A³: Towards Advertising Aesthetic Assessment
Abstract
Advertising images significantly impact commercial conversion rates and brand equity, yet current evaluation methods rely on subjective judgments, lacking scalability, standardized criteria, and interpretability. To address these challenges, we present A³ (Advertising Aesthetic Assessment), a comprehensive framework encompassing four components: a paradigm (A³-Law), a dataset (A³-Dataset), a multimodal large language model (A³-Align), and a benchmark (A³-Bench).
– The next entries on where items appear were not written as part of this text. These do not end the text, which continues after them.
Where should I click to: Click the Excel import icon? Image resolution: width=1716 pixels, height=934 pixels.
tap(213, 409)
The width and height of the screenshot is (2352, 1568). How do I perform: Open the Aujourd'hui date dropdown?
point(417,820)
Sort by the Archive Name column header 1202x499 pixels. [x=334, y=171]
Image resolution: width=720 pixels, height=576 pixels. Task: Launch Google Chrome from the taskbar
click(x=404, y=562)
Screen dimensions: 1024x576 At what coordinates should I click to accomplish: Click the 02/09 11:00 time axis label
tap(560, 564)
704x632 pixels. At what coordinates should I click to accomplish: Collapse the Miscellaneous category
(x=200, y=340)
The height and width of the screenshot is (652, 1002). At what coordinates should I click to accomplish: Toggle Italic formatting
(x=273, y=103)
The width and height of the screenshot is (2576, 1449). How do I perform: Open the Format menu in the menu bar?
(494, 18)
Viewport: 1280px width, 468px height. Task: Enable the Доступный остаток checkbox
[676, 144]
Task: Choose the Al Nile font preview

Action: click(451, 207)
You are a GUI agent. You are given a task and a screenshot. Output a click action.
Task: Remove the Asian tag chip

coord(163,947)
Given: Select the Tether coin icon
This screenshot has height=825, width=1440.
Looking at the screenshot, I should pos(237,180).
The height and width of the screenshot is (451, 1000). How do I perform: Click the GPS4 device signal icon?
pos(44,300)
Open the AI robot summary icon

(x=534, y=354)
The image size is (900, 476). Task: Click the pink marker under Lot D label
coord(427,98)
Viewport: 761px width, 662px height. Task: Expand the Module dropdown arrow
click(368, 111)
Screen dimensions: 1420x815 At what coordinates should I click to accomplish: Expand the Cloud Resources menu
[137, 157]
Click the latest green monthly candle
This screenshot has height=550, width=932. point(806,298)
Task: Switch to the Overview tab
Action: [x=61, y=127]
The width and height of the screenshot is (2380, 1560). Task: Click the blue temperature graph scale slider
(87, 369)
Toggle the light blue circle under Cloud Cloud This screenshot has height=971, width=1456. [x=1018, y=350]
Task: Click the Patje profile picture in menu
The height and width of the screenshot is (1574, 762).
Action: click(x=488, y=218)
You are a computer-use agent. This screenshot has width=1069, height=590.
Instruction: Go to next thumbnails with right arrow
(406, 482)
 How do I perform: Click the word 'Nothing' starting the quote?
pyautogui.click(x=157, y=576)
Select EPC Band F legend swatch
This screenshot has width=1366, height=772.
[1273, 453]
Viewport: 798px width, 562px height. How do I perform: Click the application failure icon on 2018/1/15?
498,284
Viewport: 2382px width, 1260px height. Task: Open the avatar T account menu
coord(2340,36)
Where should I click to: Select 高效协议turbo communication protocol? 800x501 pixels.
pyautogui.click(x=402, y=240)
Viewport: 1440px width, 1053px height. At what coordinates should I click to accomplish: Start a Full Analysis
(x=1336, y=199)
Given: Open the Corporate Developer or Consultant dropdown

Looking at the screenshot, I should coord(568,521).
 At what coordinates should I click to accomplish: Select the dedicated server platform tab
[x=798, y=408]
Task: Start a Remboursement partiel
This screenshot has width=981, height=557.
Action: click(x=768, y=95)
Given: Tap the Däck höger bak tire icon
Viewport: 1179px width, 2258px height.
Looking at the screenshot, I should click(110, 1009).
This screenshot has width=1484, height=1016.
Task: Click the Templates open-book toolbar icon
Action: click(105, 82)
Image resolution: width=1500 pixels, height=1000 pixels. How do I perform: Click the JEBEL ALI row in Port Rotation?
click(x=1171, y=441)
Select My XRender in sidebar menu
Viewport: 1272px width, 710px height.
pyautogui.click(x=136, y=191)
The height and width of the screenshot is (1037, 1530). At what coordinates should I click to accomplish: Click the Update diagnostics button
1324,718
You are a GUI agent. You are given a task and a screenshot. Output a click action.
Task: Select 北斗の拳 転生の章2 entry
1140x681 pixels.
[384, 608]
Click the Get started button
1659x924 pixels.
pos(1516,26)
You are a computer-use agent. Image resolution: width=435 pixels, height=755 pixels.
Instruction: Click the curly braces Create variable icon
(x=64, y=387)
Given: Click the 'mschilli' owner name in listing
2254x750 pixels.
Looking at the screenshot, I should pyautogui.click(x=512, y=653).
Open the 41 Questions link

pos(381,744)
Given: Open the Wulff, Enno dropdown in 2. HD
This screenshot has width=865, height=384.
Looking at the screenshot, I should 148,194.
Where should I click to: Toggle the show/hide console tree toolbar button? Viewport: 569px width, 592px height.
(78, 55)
Central to A³ is a theory-driven paradigm, A³-Law, comprising three hierarchical stages: (1) Perceptual Attention, evaluating perceptual image signals for their ability to attract attention; (2) Formal Interest, assessing formal composition of image color and spatial layout in evoking interest; and (3) Desire Impact, measuring desire evocation from images and their persuasive impact. Building on A³-Law, we construct A³-Dataset with 120K instruction-response pairs from 30K advertising images, each richly annotated with multi-dimensional labels and Chain-of-Thought (CoT) rationales. We further develop A³-Align, trained under A³-Law with CoT-guided learning on A³-Dataset. Extensive experiments on A³-Bench demonstrate that A³-Align achieves superior alignment with A³-Law compared to existing models, and this alignment generalizes well to quality advertisement selection and prescriptive advertisement critique, indicating its potential for broader deployment.